Sixty Seconds Translates into $1,000 Prize for Three UC Students

Sixty seconds was all it took for three UC students to pitch an idea and make their business plan stick with the judges.

Ethan Jacobs, CEAS ’14; Ron Gillespie, BSIM ’14; and Qingshi Tu, CEAS ’15, took home the $1,000 prize for their Effuelent waste-to-energy company in the inaugural Innovation Quest Elevator Pitch (IQ E-Pitch) Competition sponsored by the UC Center for Entrepreneurship & Education in the Carl H. Lindner College of Business.

Effuelent team members will be recognized at the

15th Anniversary Entrepreneurship Recognition Banquet

on May 8 at the Marriott Kingsgate Conference Center.

The winners were among 48 UC teams of students from the Lindner College of Business; McMicken College of Arts & Sciences; College of Design, Architecture, Art, and Planning; and the College of Engineering & Applied Science who made a 60-second “elevator pitch” to judges to sell them on their entrepreneurial idea.

Innovative ideas ranged from electronic devices to water filtration solutions, from 3D printing services to apps for mobile devices, with the Effuelent team grabbing the grand prize. Sustain-a-Watt team members Rod Ghavami, Andrew Nguyen and Jason Van Vliet, from the College of Engineering and Applied Science, and Stephen Sargent and Yichen Xu, from the Lindner College of Business, were runners up in the competition.

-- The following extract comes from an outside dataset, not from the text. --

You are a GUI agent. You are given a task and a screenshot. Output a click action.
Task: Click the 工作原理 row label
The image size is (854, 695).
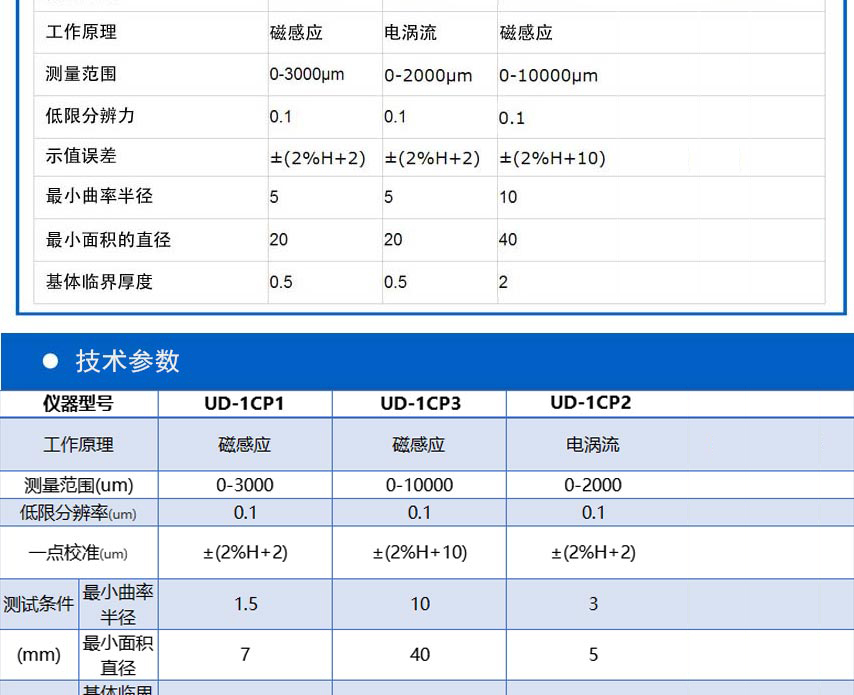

Thomas Dalziel, associate professor of entrepreneurship in the Lindner College of Business, says the competition was founded on connection, the same principle that creates economic growth.

“The IQ E-Pitch Competition creates connections among all UC colleges and students,” he says. “The most successful teams connected innovative ideas from a variety of disciplines (engineering, industrial design, information systems) and coupled them with strong business acumen that accelerates commercialization, new venture formation and job creation.”

Chris Direnzi, CEAS ‘09, who sponsors the competition, served as a judge, along with Nichole Simms of Enterprise Holdings, and Edward Graves and  Steve Lamontagne of SCORE (Service Corps of Retired Executives), a national nonprofit organization aimed at supporting entrepreneurs.  

In addition to an engineering degree, Direnzi also studied entrepreneurship in the Lindner College of Business. Within 10 months of graduating from UC, he launched his own venture, Capacity Energy Solutions, and surpassed $1 million in revenue in just 18 months, Dalziel says.